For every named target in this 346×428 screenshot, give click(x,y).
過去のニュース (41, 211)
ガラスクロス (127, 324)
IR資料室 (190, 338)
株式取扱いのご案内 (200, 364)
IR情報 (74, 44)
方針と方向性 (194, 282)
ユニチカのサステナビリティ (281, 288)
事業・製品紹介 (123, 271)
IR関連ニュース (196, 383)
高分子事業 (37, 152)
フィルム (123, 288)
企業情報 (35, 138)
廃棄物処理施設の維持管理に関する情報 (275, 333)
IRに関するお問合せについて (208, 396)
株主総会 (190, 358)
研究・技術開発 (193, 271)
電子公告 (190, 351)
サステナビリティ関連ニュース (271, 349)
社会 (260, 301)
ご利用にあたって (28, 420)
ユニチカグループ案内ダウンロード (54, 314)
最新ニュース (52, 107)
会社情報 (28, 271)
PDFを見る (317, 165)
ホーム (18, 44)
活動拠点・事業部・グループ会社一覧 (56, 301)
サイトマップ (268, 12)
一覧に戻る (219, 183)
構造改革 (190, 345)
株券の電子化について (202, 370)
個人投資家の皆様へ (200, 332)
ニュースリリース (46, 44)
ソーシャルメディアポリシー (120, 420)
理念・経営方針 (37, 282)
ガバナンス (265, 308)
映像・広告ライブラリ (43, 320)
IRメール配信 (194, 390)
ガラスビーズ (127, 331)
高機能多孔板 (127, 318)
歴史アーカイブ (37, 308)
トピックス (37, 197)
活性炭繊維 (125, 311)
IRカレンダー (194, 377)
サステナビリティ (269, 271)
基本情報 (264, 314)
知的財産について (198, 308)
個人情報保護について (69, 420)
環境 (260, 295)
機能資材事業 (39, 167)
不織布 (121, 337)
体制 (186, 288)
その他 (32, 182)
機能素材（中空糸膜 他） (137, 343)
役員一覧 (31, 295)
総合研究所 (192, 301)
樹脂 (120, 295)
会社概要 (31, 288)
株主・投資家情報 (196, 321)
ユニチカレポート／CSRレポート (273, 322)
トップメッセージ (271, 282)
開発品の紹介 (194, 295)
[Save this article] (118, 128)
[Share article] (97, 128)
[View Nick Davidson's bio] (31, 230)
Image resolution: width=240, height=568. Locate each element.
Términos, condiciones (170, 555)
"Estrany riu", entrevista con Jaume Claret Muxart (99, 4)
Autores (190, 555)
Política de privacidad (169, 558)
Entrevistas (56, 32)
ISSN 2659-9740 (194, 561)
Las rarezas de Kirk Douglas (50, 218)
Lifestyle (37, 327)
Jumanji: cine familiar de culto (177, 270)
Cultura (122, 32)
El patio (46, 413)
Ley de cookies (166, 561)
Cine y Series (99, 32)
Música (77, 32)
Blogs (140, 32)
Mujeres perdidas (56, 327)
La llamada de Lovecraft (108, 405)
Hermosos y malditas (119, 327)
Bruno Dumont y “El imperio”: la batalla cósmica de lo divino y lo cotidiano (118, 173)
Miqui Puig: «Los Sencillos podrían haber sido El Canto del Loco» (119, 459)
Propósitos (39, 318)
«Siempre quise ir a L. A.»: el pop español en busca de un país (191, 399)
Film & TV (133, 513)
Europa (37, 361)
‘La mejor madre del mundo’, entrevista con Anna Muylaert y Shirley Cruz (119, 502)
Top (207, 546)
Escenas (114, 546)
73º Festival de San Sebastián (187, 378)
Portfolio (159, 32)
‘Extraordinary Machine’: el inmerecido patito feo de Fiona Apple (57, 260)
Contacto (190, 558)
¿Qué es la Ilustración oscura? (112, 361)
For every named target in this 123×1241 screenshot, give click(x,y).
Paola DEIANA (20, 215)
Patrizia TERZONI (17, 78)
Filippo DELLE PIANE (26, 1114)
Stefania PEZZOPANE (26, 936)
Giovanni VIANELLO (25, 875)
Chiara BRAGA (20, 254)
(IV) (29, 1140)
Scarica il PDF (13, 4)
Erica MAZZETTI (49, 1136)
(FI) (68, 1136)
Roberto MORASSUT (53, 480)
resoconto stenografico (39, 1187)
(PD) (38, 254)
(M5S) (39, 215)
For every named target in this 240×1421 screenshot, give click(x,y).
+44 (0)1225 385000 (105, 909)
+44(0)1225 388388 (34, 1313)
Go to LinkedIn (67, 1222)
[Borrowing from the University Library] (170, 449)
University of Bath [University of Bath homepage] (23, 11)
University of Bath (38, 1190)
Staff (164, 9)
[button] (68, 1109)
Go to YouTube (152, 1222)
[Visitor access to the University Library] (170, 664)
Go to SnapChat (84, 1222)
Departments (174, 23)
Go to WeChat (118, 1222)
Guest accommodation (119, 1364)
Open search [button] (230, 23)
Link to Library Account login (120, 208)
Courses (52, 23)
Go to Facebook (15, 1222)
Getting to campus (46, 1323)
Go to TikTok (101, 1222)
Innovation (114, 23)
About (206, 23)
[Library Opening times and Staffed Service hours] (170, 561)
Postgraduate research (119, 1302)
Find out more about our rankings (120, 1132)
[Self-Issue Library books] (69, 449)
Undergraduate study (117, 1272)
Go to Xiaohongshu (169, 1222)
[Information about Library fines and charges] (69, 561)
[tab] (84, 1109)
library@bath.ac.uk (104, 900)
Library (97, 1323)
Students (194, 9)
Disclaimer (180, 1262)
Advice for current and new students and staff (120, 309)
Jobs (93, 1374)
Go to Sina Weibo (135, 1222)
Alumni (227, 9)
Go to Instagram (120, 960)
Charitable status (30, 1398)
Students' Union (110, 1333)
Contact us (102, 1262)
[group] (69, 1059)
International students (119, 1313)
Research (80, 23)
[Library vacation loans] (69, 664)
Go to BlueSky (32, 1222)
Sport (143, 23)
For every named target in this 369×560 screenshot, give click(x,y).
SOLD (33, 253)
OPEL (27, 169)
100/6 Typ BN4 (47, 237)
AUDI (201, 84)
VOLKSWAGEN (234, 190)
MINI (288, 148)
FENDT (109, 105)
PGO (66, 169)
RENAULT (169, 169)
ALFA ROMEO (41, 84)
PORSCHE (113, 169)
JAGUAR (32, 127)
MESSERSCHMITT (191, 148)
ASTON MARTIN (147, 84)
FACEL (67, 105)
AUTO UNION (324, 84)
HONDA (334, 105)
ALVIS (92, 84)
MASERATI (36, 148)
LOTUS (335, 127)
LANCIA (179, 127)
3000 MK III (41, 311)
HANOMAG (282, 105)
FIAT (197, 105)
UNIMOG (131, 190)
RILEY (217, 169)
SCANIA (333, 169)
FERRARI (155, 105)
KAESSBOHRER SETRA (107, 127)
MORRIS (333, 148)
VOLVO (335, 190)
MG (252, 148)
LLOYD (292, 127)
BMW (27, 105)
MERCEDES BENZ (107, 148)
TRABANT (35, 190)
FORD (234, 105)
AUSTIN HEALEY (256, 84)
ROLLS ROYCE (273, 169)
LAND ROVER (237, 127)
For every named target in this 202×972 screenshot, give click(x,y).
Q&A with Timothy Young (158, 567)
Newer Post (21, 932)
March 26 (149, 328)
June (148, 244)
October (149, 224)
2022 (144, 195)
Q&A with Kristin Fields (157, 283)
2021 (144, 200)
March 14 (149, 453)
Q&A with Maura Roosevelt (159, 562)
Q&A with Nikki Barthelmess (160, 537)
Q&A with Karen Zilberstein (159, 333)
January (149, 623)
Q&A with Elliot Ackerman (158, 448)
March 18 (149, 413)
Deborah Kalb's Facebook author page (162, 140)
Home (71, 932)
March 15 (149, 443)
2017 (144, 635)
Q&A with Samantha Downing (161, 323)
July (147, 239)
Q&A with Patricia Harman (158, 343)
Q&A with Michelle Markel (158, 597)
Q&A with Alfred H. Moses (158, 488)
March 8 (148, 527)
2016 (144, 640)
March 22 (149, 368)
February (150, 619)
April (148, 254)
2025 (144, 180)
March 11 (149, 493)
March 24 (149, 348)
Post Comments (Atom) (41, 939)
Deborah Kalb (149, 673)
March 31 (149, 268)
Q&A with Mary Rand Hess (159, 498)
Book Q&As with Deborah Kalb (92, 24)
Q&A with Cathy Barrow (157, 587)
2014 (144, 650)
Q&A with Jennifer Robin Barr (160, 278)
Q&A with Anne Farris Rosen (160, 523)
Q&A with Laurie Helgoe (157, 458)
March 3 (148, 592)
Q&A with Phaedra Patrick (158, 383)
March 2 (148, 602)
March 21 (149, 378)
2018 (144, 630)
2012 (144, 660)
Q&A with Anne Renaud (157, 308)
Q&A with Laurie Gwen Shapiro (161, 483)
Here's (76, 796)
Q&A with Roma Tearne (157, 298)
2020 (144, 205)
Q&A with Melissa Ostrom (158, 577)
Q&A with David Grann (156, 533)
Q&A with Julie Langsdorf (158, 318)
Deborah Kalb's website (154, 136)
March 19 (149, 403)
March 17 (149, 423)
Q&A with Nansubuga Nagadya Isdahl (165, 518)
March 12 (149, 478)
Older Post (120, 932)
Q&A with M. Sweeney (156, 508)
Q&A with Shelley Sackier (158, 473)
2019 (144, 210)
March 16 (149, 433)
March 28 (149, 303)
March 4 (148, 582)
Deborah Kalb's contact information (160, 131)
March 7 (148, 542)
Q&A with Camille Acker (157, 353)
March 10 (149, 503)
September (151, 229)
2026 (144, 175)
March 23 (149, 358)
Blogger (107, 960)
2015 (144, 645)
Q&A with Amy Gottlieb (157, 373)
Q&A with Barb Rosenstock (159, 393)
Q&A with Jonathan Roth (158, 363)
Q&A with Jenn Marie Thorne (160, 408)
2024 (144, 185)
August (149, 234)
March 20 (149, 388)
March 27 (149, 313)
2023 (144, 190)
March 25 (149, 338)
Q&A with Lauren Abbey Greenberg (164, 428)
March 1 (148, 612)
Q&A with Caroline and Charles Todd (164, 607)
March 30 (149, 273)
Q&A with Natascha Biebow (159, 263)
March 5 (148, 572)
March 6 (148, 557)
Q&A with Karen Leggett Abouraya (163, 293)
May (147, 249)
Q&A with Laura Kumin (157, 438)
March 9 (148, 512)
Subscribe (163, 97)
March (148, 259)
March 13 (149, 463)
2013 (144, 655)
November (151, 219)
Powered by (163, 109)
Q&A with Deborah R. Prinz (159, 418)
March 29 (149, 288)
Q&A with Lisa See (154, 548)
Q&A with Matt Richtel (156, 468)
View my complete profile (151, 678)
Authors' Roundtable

▶ [YOUR TASK]: Collect every line of the records above that contains the word "Kalb", matching case exactly.

▶ [SOLUTION TO THE PROBLEM]:
Deborah Kalb's Facebook author page (162, 140)
Deborah Kalb (149, 673)
Book Q&As with Deborah Kalb (92, 24)
Deborah Kalb's website (154, 136)
Deborah Kalb's contact information (160, 131)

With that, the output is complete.